Terms and Structure of the Offering
- Purchase Agreement: The agreement specifies the sale of common stock and an equal number of five-year warrants.
- Warrant Exercise Price: The warrants are exercisable at a price to be calculated as the fair market value at the time of exercise, typically the closing price on Nasdaq on the day prior to exercise.
- Capitalization Update: The company references a prior sale on January 29, 2026, where 1,475,249 shares and the same number of warrants were issued. No new capital stock has been issued since its most recent periodic report.
- Registration Rights: The company commits to file a resale registration statement with the SEC (Form S-1) promptly following its next annual report (no later than 10 days after filing its 2025 10-K). This registration statement will cover all shares and warrant shares sold in this offering, allowing investors to resell their securities on Nasdaq or other exchanges, or in private transactions.
- SEC Registration Limits: If the SEC restricts the number of shares or warrants that may be registered for resale, the company agrees to file additional registration statements as soon as permitted.
- Indemnification: The company provides customary indemnification to investors against any losses from material misstatements or omissions in the registration statement or prospectus.
Important Information for Shareholders
- Potential Dilution: The issuance of new shares and warrants will dilute the holdings of existing shareholders. The company may issue a substantial number of new shares, which could affect the market price of NTHI stock.
- Liquidity Impact: Once the resale registration statement is declared effective, investors in this private placement may freely sell their shares and warrant shares into the public market. This could result in increased trading volume and potential downward pressure on the stock price, especially if large blocks are sold.
- Material Representations: The company has made several representations to investors, including that its SEC filings are current and accurate, there are no undisclosed material adverse events, it is in compliance with Nasdaq listing requirements, and the common stock is eligible for electronic transfer through DTC.
- No Insider Information: The company affirms that no material, non-public information was shared with investors in this transaction that would restrict their ability to trade.
- Disclosure Commitment: The company commits to issue a press release and file a Form 8-K publicly disclosing all material terms of the transaction within two business days, ensuring transparency for all shareholders.
Potential Price-Sensitive Factors
- Share Issuance and Dilution: Any significant increase in the number of shares outstanding may impact share value.

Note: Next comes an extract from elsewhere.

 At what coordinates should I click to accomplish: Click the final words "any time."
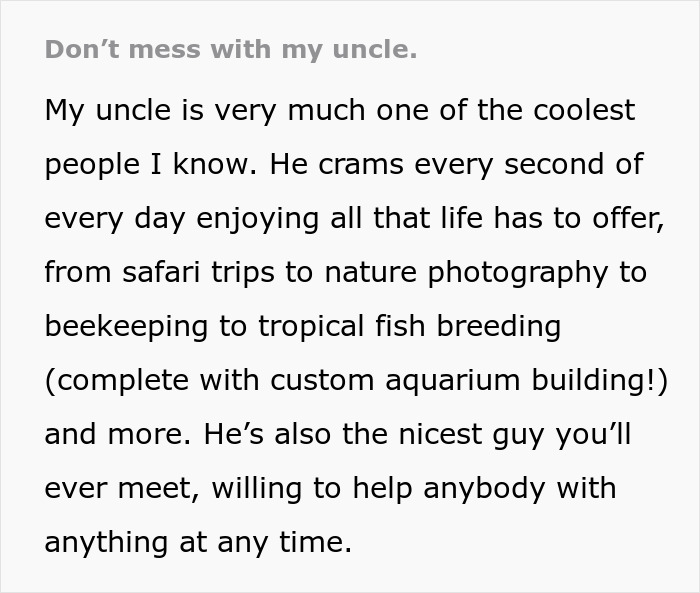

- Resale Registration: The ability of new investors to quickly resell shares may create selling pressure.
- Company Representations: The company’s representations regarding its financial condition and compliance are material; any future discovery of inaccuracies could affect the share price.
Plan of Distribution
The new shares and warrant shares covered by the registration statement may be sold by the investors in various ways, including on Nasdaq, in block trades, through brokers, via options, or in privately negotiated transactions. Investors will be responsible for their own underwriting discounts and commissions but the company will pay all registration and compliance expenses.

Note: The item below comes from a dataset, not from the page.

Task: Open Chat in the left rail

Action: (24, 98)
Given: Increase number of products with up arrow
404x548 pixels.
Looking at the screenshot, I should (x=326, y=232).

Action Items for Shareholders
- Monitor upcoming SEC filings for the actual number of shares and warrants issued, and the effectiveness of the registration statement.

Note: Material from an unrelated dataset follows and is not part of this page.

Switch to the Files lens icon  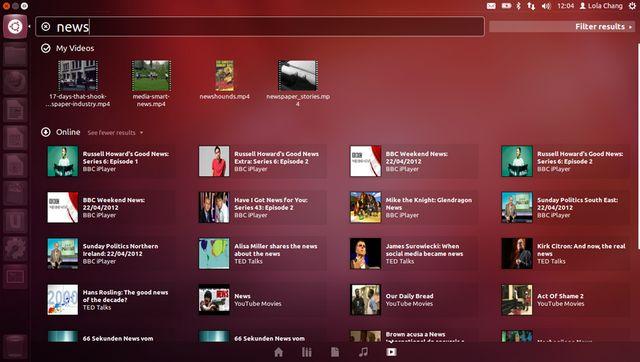point(335,352)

- Assess the impact of potential dilution and increased float.
- Stay alert for any further company announcements regarding its financial condition, Nasdaq compliance, or material corporate events.
Disclaimer: This article is for informational purposes only and does not constitute investment advice. Investors should consult their own legal, tax, and financial advisors before making investment decisions. All statements are based on company filings and are subject to change. The company’s business, financial condition, and share price may be affected by risks not fully disclosed in this article. Always refer to SEC filings for the most accurate and up-to-date information.